Genetically-modified bone mesenchymal stem cells with TGF-β improve wound healing and reduce scar tissue formation in a rabbit model.

Extensive scar tissue formation often occurs after severe burn injury, trauma, or as one of complications after surgical intervention. Despite significant therapeutic advances, it is still a significant challenge to manage massive scar tissue formation while also promoting normal wound healing. The goal of this study was to investigate the therapeutic effect of bone mesenchymal stem cells (BMSCs) that were genetically modified to overexpress transforming growth factor-beta 3 (TGF-β), an inhibitor of myofibroblast proliferation and collagen type I deposition, on full-thickness cutaneous wound healing in a rabbit model. Twenty-four rabbits with surgically-induced full-thickness cutaneous wounds created on the external ear (1.5 × 1.5 cm, two wounds/ear) were randomized into four groups: (G1), wounds with no special treatment but common serum-free culture medium as negative controls; (G2), topically-applied recombinant adenovirus, expressing TGF-β/GFP; (G3), topically-applied BMSCs alone; (G4), topically-applied BMSCs transfected with Ad-TGF-β/GFP (BMSCs); and (G5), an additional normal control (n = 2) with neither wound nor treatment on the external ear skin. The sizes of wounds on the ear tissues were grossly examined, and the scar depth and density of wounds were histologically evaluated 21, 45, and 90 days after surgical wound creation.
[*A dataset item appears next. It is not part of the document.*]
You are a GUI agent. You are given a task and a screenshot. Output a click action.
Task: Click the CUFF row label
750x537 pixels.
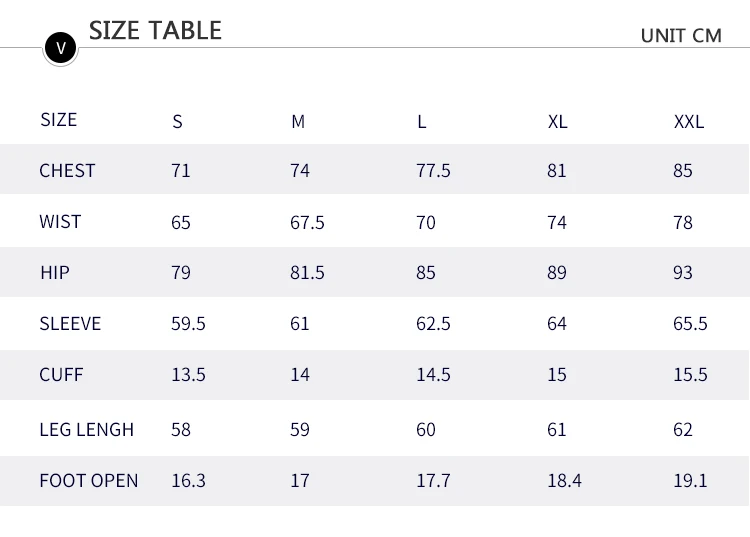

Our results demonstrated that G4 significantly reduced the wound scar depth and density, compared to G1~3. Numbers of cells expressing GFP significantly increased in G4, compared to G2. The protein expression of TGF-β and type III collagen in G4 significantly increased, while the ratio of type I to type III collagen was also significantly reduced, which is similar to the tissue architecture found in G5, as compared the other treatment groups. In conclusion, transplantation of BMSCs remarkably improves wound healing and reduces skin scar tissue formation in an animal model, which may potentially provide an alternative in the treatment of extensive scar tissue formation after soft tissue injury.